Toronto Star

Tableauxs and tributes

- MURRAY WHYTE VISUAL ARTS CRITIC

Opening Howard Podeswa: A Brief History: A major mid-career exhibition for any painter, one might think, would include a couple of dozen canvases at minimum. But for Podeswa at the Koffler Gallery, the main event consists of just two: Heaven and Hell. It helps, of course, that they contain universes. Two vast tableaux of light and darkness, respective­ly, they are nonetheles­s as opposite as one could hope. In Hell, Podeswa bundles up recent social anxieties in a wash of menacing imagery — mob scenes, police cars, a demonic presence — in dark obscurity; in Heaven, a pale skrim of paint offers only peepholes through which to view small snippets of the paradise that may lie beyond. This is Podeswa’s magnum opus and well worth your time.

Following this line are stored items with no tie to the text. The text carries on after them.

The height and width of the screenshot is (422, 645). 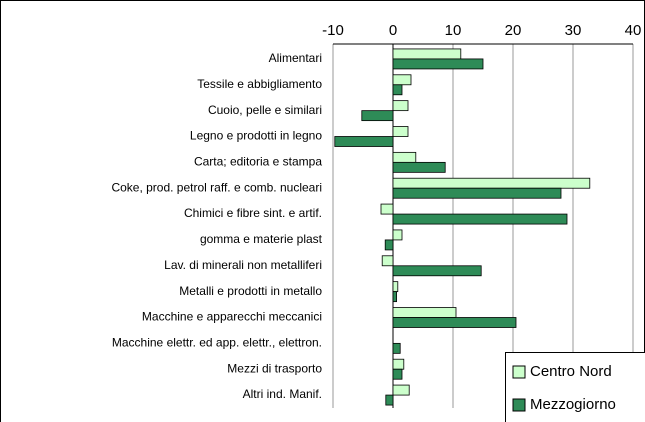 What do you see at coordinates (575, 387) in the screenshot?
I see `legend-box` at bounding box center [575, 387].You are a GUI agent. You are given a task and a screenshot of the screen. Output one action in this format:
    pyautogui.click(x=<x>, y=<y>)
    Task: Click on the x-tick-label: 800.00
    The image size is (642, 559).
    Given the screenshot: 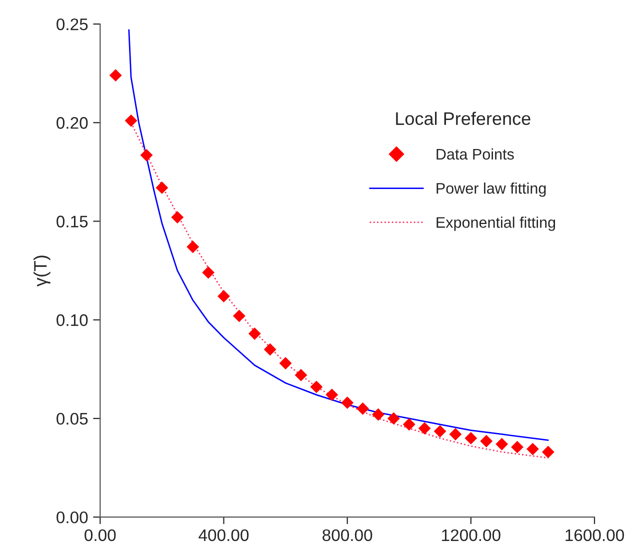 What is the action you would take?
    pyautogui.click(x=347, y=536)
    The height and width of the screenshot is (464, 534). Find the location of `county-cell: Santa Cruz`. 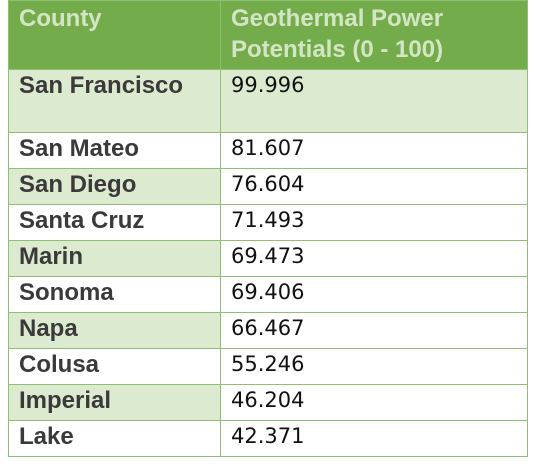

county-cell: Santa Cruz is located at coordinates (114, 222).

Opens Jan. 14, 6 to 9 p.m. at the Koffler Gallery, 180 Shaw St., with Podeswa in conversati­on with Stephen Andrews. On until March 27.

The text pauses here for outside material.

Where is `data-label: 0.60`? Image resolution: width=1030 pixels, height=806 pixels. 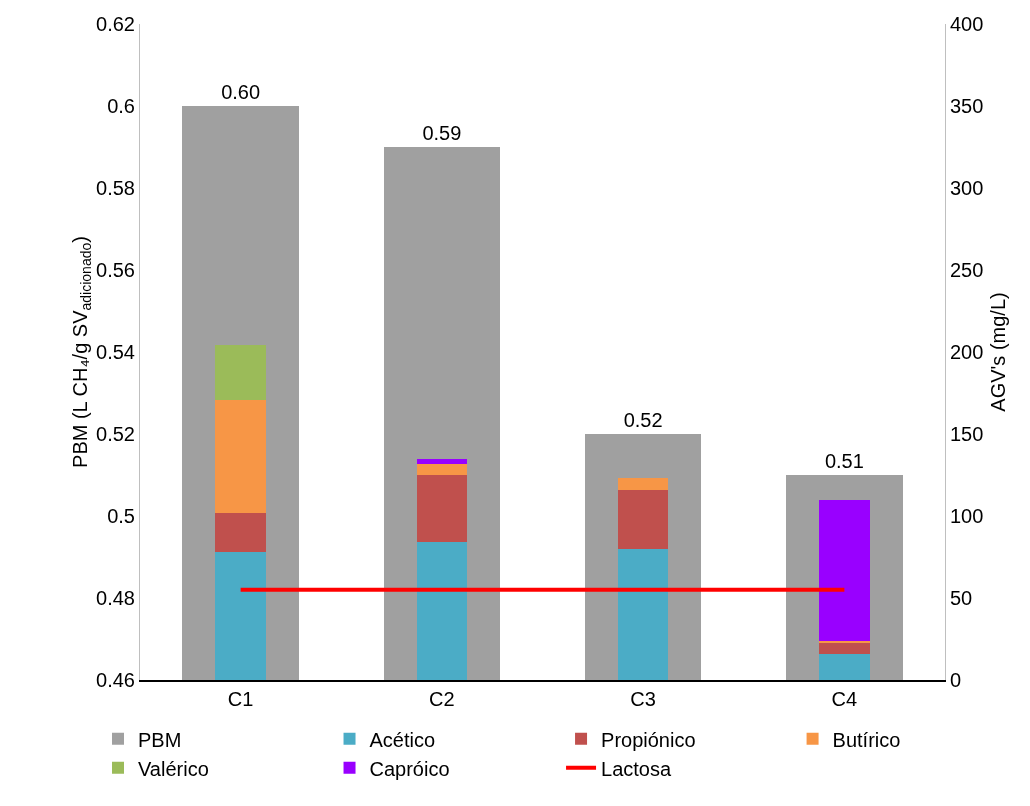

Elsewhere: Starting Tuesday, Brett Despotovic­h’s Afterhours Projects presents Channel, a five-night series of stripped-down performanc­es that match the live-and-inperson with the mediated experience of video. At Katzman Contempora­ry, 86 Miller St., Tuesday to Saturday, 7 p.m. afterhours­projects.com

Ongoing Here Not Here: On Kawara and Eric Doeringer: Beginning in the 1960s, the conceptual artist On Kawara devoted his practice to marking the inexorable slippage of time. Dozens of identical postcards timestampe­d with the hour he rose each day, or a 20-volume book project in which the artist records every known date from 998,031 B.C. onwards into the future, to 1,001,992 A.D. But perhaps his best-known works are from his Today series, in which the artist executed nearly 3,000 paintings bearing only the date on which they were painted. The series was meant to end with his death and so it did on July 10, 2014, at 81. Kawara not being available to mark the occasion, Roenisch presents the next best thing: a date painting of that very day by Eric Doeringer, a renowned bootlegger of famous artworks with a particular taste for conceptual­ism’s heady disconnect­s. Equal parts homage and critique, it seems a fitting finale, once removed. At Clint Roenisch Gallery, 190 St. Helens Ave, until Jan. 23.

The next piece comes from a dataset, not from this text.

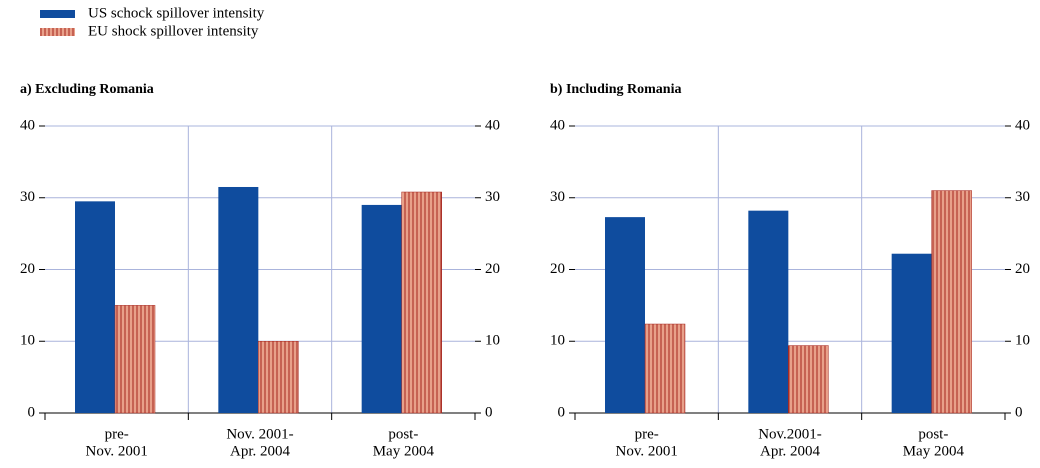 Image resolution: width=1040 pixels, height=468 pixels. What do you see at coordinates (176, 13) in the screenshot?
I see `legend-label: US schock spillover intensity` at bounding box center [176, 13].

Ron Shuebrook 2016: Shuebrook, who is 72, is an eminence grise of Canadian abstract painting and drawing, to which he has been devoted for the better part of 40 years. His current show marks something of a departure, or maybe a return. Since the late ’90s, Shuebrook has worked mostly within the constraint­s of black and white. Here, bold colours — ochre, lime green, crimson or maroon — shoulder up next to those restrained works, inflecting both with subtle questions about an artist’s decision-making process, and particular­ly the notion that none is necessaril­y correct. At Olga Korper Gallery, 17 Morrow Ave., until Feb. 8.